This MLB Season, The Designated Hitter Turns 50
This season marks 50 years since the birth of the designated hitter, a rule that has now changed the course of history for both leagues.
What is now an everyday circumstance became a revolutionary idea put into action a half-century ago.
Ron Blomberg is the answer to the trivia question. A hamstring injury suffered during spring training kept him off the field, but thanks to this new rule, not out of the lineup. On Opening Day ’73, against the Boston Red Sox, New York Yankees manager Ralph Houk inserted Blomberg as, by definition, the player to bat for the pitcher without removing the pitcher from the game.
Although it had been hypothesized in years past, eccentric Oakland A’s Charlie Finley — notorious for initiating ideas to attract more fans — gets credit for bringing the movement into rule.
On January 11 of that year, the 24 owners voted to allow American League teams to use what was initially called a “designated pinch-hitter.” The National League, like many purists, resisted. For the first time in more than a century, the majors would be played under two sets of rules.
The afternoon at Fenway Park began with Blomberg in the No. 6 spot. If not for a two-out rally to load the bases in the top of the first, Blomberg would’ve never been in the history books. Instead, he came up to face Luis Tiant as MLB’s first DH to make a plate appearance. On five pitches, Blomberg walked and drove in a run.
The progression from derided gimmick to a universal norm was naturally slow. For a sport that prides itself on tradition, the designated hitter was an affront to the integrity of the game according to those against it.
Though it began as a three-year experiment, it would be permanently adopted by the AL and later by most amateur and minor league teams. The rule initially did not apply to the World Series, regardless of site. Starting in 1976 and continuing through 1985, it was used only to Series held in even-numbered years.

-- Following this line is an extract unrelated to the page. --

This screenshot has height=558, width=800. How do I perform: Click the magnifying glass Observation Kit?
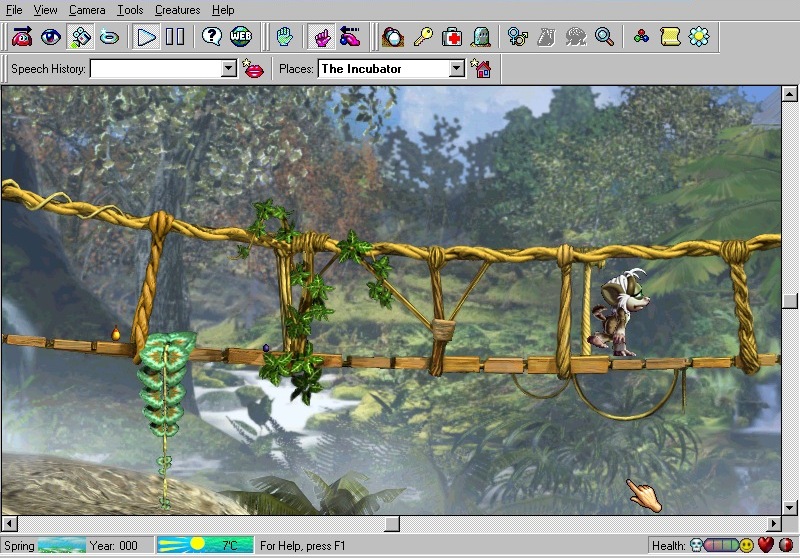tap(604, 37)
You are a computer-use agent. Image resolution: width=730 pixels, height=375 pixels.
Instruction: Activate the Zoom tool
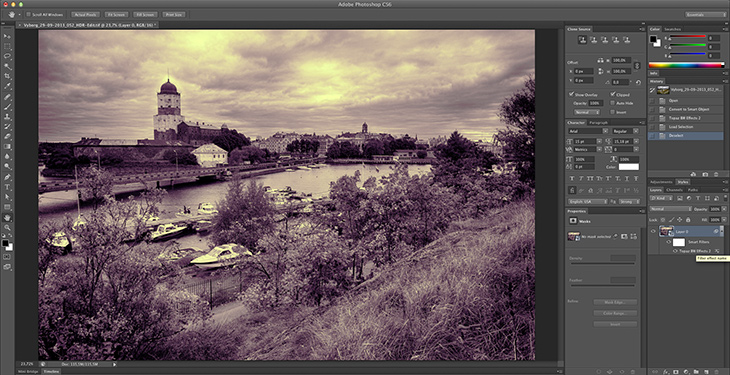click(x=7, y=227)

Beginning in 1986, the DH was implemented according to the standards of the home team.
The lines between the leagues began to blur even more in the 1990s with interleague play and even more so as the Milwaukee Brewers and later the Houston Astros switched leagues — giving 15 teams to each league and ensuring there was at least one AL vs. NL game throughout the regular season schedule.
As players changed teams regularly, the resistance among baseball personnel lessoned as league loyalty became a thing of the past. While the perception was that managing NL lineups with pitchers and pinch-hitters required more intuition, AL skippers were faced with their own maneuverability challenges.
They could platoon the DH role among part-time players instead of employing a full-time designated hitter against all pitchers. It also gave managers an opportunity to give a healthy everyday player a partial day off, or to give an injured player the opportunity to bat without exposing him to re-injury while playing in the field.
The pure DH, though, soon became a reality. Hall of Famers like Edgar Martinez and David Ortiz are forever thankful their careers are judged only by their performance at the plate.
It’s hard to imagine the universal designated hitter will be universally loved anytime soon, even as more people are accepting of the change. There will be detractors, those who still pine for the double switch days of the past, but there’s no turning back.